Exercise prompt:
Filter the entries, keeping every line with the string "screenshot".

-------- Data for processing --------

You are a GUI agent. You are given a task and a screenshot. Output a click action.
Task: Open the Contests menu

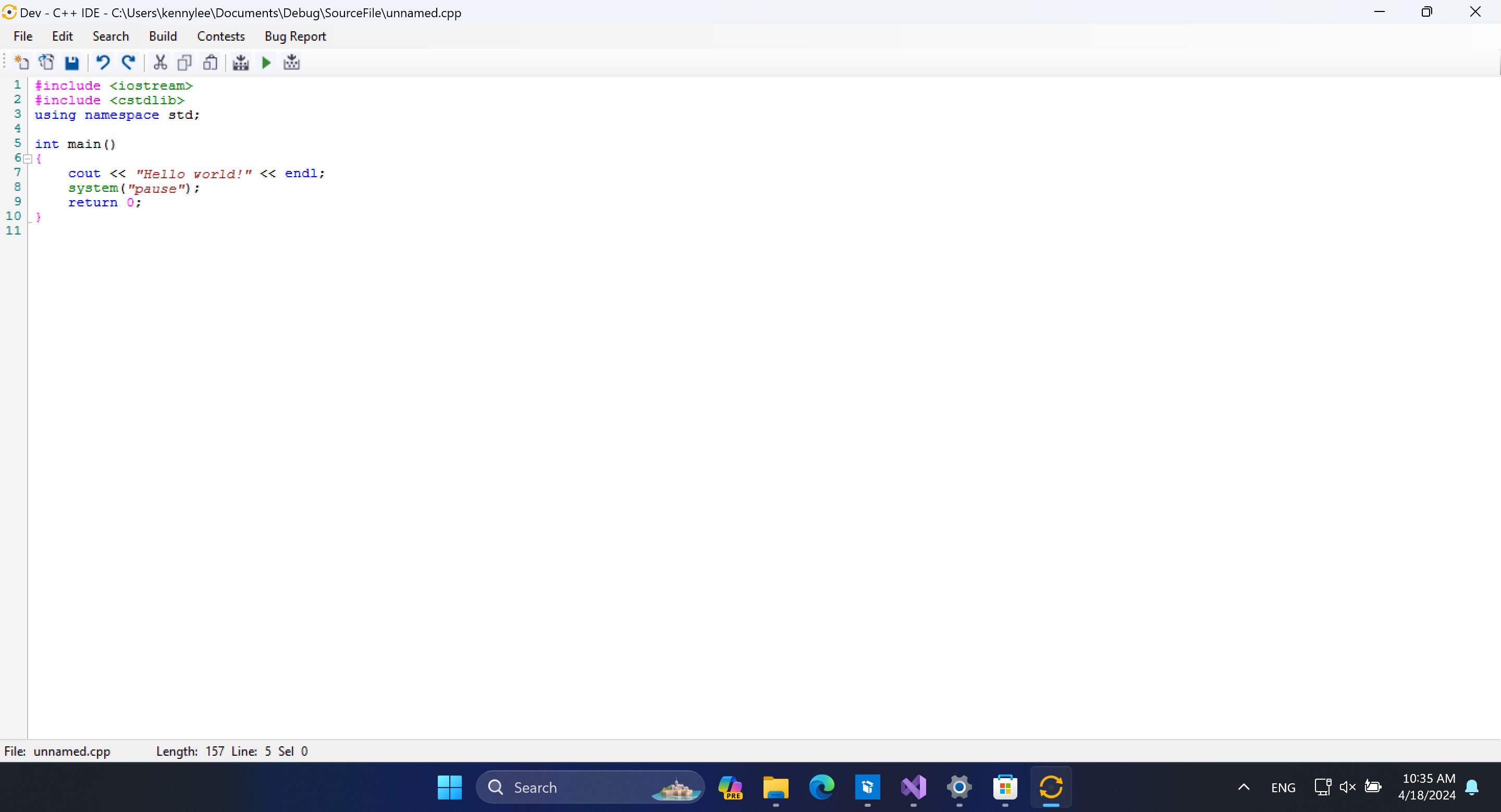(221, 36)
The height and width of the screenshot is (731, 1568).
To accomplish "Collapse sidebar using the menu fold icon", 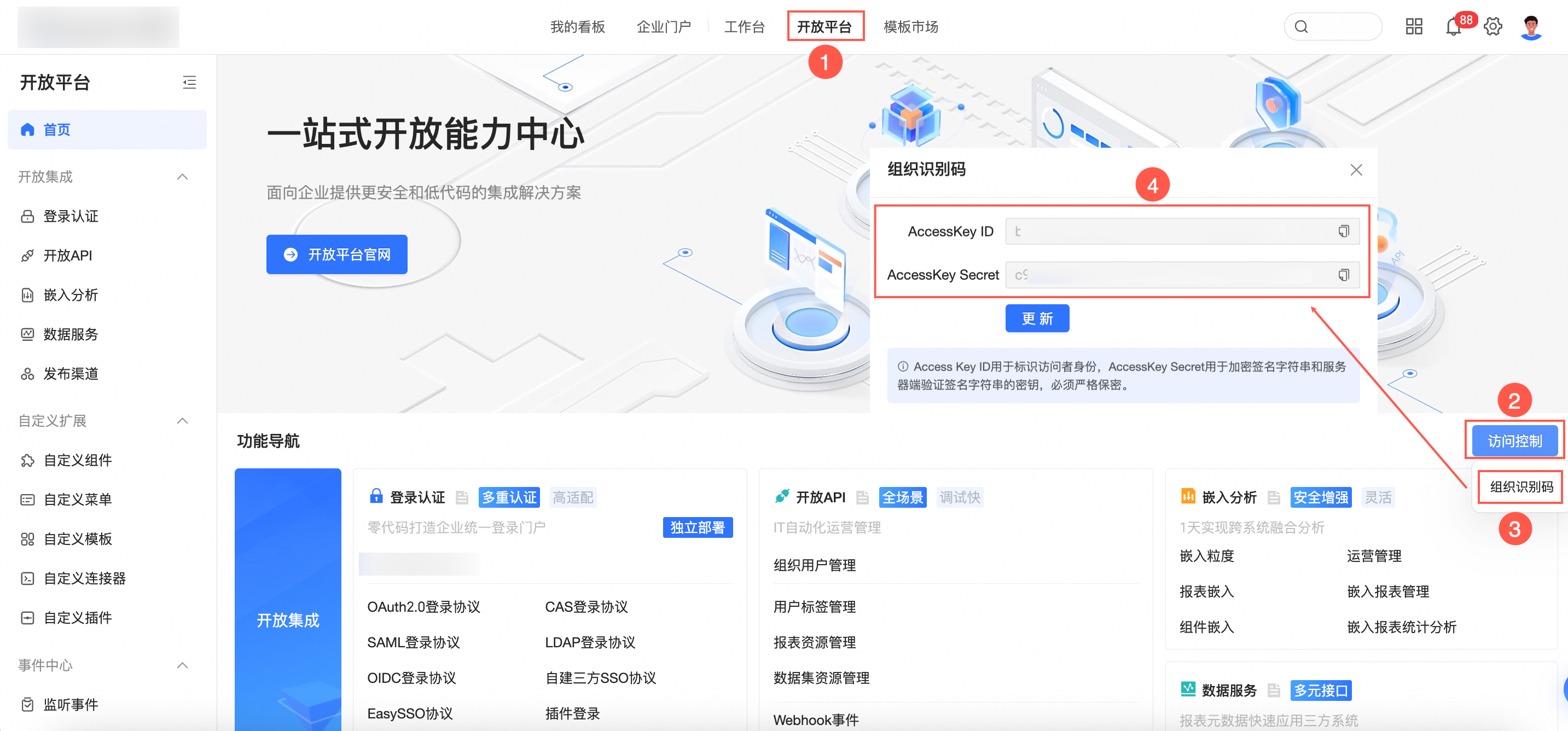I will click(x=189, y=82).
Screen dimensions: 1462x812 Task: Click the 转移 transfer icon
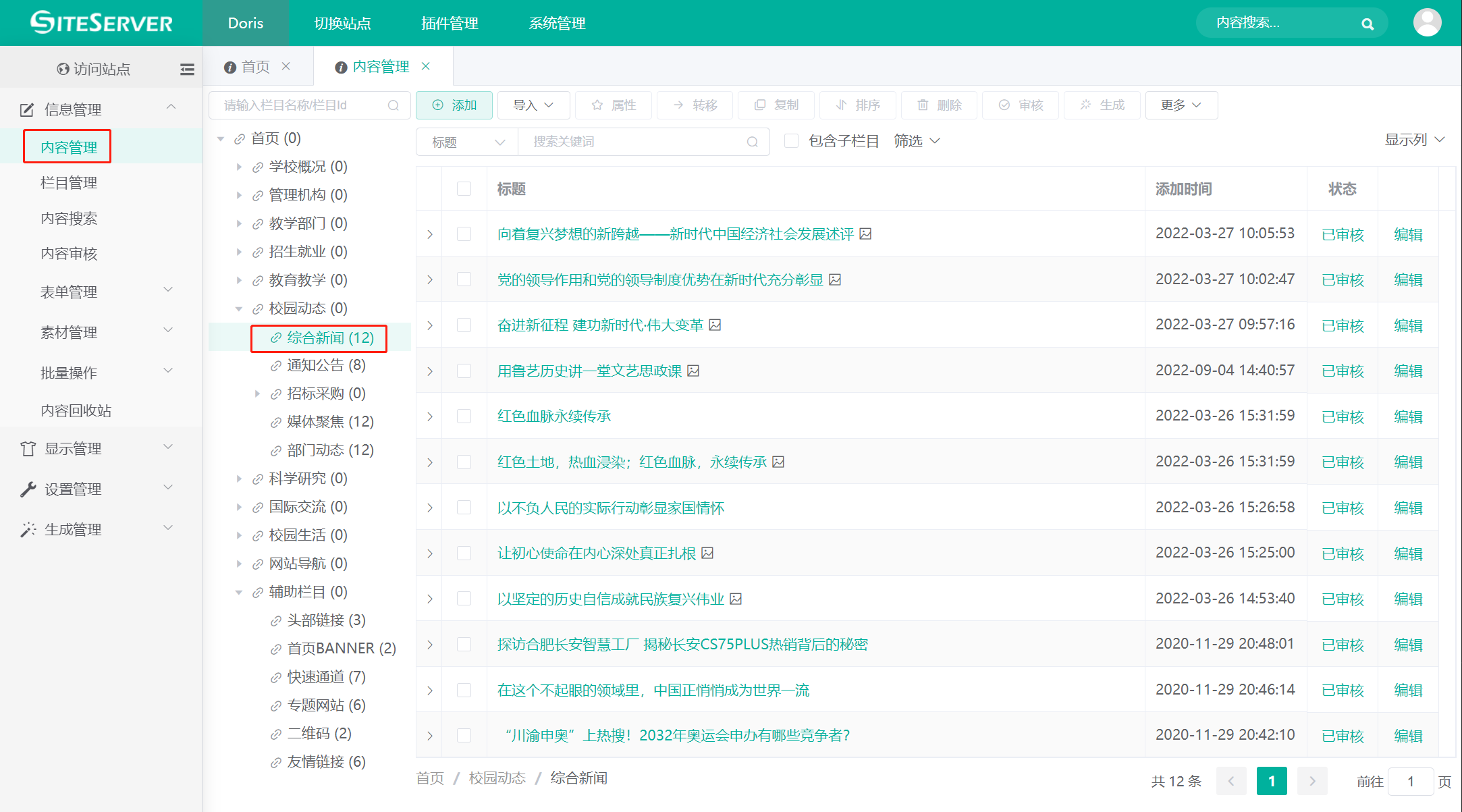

--------

Problem solution:
You are a GUI agent. You are given a task and a screenshot. Output a click action.
The height and width of the screenshot is (731, 1568).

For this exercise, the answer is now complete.